-- Start --
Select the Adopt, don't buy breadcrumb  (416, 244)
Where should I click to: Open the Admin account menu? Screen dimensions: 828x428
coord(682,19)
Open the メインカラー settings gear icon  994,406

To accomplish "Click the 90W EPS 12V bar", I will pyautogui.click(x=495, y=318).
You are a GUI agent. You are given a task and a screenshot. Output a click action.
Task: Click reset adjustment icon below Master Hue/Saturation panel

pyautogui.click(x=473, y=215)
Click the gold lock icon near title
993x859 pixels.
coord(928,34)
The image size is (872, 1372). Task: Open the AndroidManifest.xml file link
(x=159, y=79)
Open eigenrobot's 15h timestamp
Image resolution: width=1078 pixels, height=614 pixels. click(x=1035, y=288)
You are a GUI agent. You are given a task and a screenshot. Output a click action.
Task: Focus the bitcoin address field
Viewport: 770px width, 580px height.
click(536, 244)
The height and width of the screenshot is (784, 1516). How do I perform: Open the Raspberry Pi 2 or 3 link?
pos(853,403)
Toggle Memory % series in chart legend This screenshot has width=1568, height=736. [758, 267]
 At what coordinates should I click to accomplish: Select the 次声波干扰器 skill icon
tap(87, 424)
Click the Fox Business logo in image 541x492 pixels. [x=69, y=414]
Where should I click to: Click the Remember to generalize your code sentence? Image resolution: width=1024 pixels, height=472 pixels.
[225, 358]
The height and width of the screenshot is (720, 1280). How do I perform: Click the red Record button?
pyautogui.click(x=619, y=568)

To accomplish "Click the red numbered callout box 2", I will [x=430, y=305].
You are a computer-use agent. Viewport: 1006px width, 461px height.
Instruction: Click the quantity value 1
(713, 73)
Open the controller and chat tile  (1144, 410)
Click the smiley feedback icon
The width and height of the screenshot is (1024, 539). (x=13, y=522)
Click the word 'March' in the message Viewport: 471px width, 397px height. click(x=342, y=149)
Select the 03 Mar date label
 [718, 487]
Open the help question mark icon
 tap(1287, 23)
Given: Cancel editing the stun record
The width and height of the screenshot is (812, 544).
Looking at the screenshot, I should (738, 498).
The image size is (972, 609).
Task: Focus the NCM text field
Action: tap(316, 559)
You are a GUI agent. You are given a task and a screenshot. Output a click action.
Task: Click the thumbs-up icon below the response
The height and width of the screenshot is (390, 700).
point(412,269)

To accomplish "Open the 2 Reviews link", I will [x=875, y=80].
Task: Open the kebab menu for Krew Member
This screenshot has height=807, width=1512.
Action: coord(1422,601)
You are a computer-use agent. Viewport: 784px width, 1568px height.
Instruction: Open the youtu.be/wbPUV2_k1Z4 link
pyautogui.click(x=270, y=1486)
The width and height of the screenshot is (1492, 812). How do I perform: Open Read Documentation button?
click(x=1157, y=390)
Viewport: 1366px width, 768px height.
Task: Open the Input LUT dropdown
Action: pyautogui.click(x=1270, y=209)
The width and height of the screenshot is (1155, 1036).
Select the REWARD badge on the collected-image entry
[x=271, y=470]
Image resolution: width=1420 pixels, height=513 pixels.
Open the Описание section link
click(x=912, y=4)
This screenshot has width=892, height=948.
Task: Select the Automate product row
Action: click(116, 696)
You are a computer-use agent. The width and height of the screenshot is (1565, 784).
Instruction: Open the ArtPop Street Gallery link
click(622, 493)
-- End --
Render the records as a numbered list, from the line containing "Task: Open the kebab menu for Krew Member" through the end of the records, leaving out any blank lines.

- _Task answer_:
1. Task: Open the kebab menu for Krew Member
2. This screenshot has height=807, width=1512.
3. Action: coord(1422,601)
4. You are a computer-use agent. Viewport: 784px width, 1568px height.
5. Instruction: Open the youtu.be/wbPUV2_k1Z4 link
6. pyautogui.click(x=270, y=1486)
7. The width and height of the screenshot is (1492, 812). How do I perform: Open Read Documentation button?
8. click(x=1157, y=390)
9. Viewport: 1366px width, 768px height.
10. Task: Open the Input LUT dropdown
11. Action: pyautogui.click(x=1270, y=209)
12. The width and height of the screenshot is (1155, 1036).
13. Select the REWARD badge on the collected-image entry
14. [x=271, y=470]
15. Image resolution: width=1420 pixels, height=513 pixels.
16. Open the Описание section link
17. click(x=912, y=4)
18. This screenshot has width=892, height=948.
19. Task: Select the Automate product row
20. Action: click(116, 696)
21. You are a computer-use agent. The width and height of the screenshot is (1565, 784).
22. Instruction: Open the ArtPop Street Gallery link
23. click(622, 493)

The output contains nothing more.